I want to know when certain expressions of the form

$ {\Gamma(r_1/m) \Gamma(r_2/m) \ldots \Gamma(r_j/m) \over \Gamma(s_1/m) \Gamma(s_2/m) \ldots \Gamma(s_j/m)} $

are algebraic numbers. These ratios of Γ functions occur in the asymptotic enumeration of certain classes of restricted partitions, but I don't think this is relevant. Also, In the partition problems I'm interested in, it's natural to have $r_1 + \ldots + r_j = s_1 + \ldots + s_j$ but this isn't necessary. This seems to happen with some frequency. For example,a note of Albert Nijenhuis (arXiv:0907.1689) shows that $\Gamma(1/14) \Gamma(9/14) \Gamma(11/14) = 4\pi^{3/2}$; the techniques of the same paper show that $\Gamma(3/14) \Gamma(5/14) \Gamma(13/14) = 2\pi^{3/2}$, so the quotient is in fact 2! Similarly, we can get the identity

$ {\Gamma(1/8) \Gamma(5/8) \Gamma(6/8) \over \Gamma(2/8) \Gamma(3/8) \Gamma(7/8)} = \sqrt{2}$

by applying the duplication formula

$ \Gamma(z) \Gamma(z+1/2) = 2^{1-2z} \sqrt{\pi} \Gamma(2z) $

to the first two factors in the numerator and the last two in the denominator. In trying to prove other identities of this type, the duplication formula, its generalization to the "multiplication formula"

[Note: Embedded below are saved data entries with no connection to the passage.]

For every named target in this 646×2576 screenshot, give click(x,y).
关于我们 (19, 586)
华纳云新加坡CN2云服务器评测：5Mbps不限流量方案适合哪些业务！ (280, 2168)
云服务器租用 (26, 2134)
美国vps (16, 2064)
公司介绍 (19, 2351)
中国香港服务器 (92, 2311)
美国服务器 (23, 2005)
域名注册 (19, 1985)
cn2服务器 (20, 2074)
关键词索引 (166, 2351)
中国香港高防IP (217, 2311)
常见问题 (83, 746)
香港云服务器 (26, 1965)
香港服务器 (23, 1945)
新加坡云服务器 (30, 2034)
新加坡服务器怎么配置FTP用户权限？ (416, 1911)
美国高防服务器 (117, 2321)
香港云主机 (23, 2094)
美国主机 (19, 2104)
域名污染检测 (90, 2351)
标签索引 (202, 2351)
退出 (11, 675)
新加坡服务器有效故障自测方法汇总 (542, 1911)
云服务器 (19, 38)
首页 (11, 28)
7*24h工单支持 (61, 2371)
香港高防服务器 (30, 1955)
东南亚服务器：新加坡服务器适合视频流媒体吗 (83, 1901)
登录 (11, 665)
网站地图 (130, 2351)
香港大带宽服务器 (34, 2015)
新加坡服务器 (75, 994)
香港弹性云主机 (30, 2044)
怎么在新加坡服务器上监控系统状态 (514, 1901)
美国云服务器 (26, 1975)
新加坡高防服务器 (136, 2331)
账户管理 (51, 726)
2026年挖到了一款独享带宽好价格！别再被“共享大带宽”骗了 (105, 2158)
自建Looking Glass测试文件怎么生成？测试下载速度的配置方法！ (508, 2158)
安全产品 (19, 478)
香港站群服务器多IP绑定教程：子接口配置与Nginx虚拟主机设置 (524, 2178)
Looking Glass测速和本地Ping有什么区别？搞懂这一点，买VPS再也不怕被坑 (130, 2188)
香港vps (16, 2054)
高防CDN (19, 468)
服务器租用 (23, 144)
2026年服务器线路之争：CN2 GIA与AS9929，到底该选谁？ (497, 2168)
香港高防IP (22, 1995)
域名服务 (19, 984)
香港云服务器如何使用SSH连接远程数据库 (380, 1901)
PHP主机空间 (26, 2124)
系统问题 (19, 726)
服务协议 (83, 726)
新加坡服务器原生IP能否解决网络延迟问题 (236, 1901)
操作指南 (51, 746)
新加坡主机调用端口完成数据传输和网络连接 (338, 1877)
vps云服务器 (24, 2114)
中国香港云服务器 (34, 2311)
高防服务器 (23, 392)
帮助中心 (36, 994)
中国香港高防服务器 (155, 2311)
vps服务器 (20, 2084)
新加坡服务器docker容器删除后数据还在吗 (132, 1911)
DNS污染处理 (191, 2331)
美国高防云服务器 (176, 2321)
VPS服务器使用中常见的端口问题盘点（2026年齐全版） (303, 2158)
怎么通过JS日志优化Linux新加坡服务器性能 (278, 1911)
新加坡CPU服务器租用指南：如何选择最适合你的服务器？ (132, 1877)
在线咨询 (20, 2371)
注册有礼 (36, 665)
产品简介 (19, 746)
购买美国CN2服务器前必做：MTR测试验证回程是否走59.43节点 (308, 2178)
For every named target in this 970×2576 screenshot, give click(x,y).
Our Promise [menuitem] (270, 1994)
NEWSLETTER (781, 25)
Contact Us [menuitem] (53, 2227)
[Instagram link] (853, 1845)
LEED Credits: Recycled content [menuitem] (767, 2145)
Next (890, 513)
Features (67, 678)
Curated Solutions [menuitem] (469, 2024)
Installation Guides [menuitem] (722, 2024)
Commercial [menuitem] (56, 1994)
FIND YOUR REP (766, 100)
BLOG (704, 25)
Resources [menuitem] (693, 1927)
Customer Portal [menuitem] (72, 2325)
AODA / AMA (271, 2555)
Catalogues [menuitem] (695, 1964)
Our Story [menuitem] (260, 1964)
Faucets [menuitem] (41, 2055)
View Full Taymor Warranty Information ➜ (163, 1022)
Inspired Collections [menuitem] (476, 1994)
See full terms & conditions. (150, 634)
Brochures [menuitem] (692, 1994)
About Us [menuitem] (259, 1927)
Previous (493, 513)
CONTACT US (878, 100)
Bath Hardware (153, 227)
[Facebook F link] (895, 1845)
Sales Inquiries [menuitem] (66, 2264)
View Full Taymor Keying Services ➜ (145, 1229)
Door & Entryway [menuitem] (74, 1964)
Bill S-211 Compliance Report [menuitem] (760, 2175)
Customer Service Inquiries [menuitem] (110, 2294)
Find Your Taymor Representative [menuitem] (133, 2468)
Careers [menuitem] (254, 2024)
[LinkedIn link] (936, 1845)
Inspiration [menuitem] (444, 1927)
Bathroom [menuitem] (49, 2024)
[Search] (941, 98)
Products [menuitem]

$\Gamma(z) \Gamma(z+1/k) \cdots \Gamma(z+(k-1)/k) = (2\pi)^{(k-1)/2} k^{1/2-kz} \Gamma(kz)$

and the reflection formula

$ \Gamma(z) \Gamma(1-z) = \pi \csc(\pi z)$

are the most obvious tools. So this seems to be a problem in combinatorial number theory; given an expression of the form in the first displayed equation, when can we use the multiplication and reflection formulas to reduce it to a rational power of some integer times a product of trig functions of rational multiples of π?